Even so, 3.33 still feels slightly disconnected from its earlier counterparts. 1.11 and 2.22 did diverge from the original story (looking at you, Mari Makinami), but they didn’t have a huge effect on the storyline until the finale of the second movie, and actually dodged the worst parts of the 90s films. But now, it’s such a monumental change that removes any certainty of what’s going to happen.
And it’s not just the plotline that feels detached from the others. The DVD format itself seems different. The cover art is plain, and while minimalism can work, when it’s compared with the stunning artwork of You Are (Not) Alone and You Can (Not) Advance, it’s a little disappointing. The alternative on the inside of the cover isn’t reversible, but would have still made a better choice. The title menu is a static image with no audio, and even though it’s possibly a throwback to the origin of the series, the visuals look like they’d be at home in the 90s. The majority of the special features are trailers, for both Evangelion and other anime, but Rebuild of Evangelion – a deconstruction of the animation process – is by far the best extra content.
One thing that’s improved since the main series is the subtext between Shinji and Kaworu. It could be due to a more contemporary viewership, or that the alteration to the timeline allows more time for them to bond and grow closer, but there’s more implied yaoi than ever before. Even if Shinji with Asuka, Rei, and even Misato or Kaji are still popular pairings, Kaworu/Shinji (or KawoShin) is a very visible relationship across the Evangelion fanbase. Over the last twenty years it’s become increasingly common to portray same-sex couples, in both Western and some Eastern media. KawoShin may be mostly reliant on subtext and isn’t always made completely obvious, but there are enough hints for it to be undeniable. Some of those ‘hints’ are as subtle as a brick wall, like, Kaworu telling Shinji he loved him in the original series. This wasn’t in the Rebuild movies, but there are still scenes which are usually reserved for the main heterosexual pairing, such as lying next to each other and having a heart to heart under the stars. It may not be perfect, and there are definitely things the 1995 anime did better, so watching both together is recommended. Most of the reason why the relationship between the two feels more developed in 3.33 is largely due to time – in the original they’d only known each other two days, but this time they’re together for longer.

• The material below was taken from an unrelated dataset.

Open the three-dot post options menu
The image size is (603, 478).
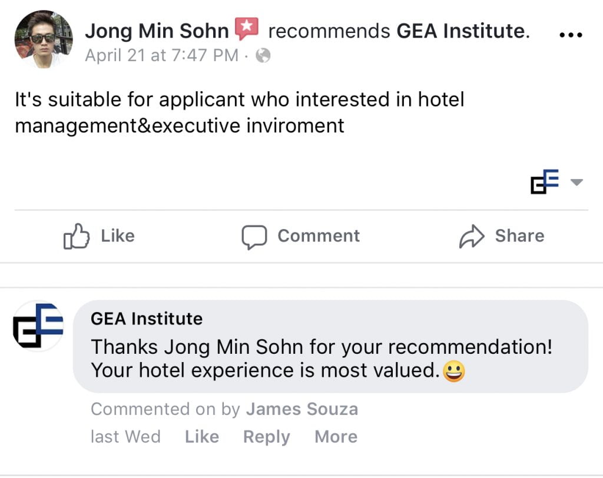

Overall, You Can (Not) Redo isn’t perfect. It may not be the jewel in the crown of the Eva franchise, but it definitely pushes the boundaries of its post-apocalyptic universe. It wasn’t afraid to make changes to the original series, and even though it’s a bit hit-and-miss at times, taking that risk gave a fresh new look at an anime classic.
UK Rating: 15
Release date: Available in the UK on DVD and BluRay now (as of 29th February 2016).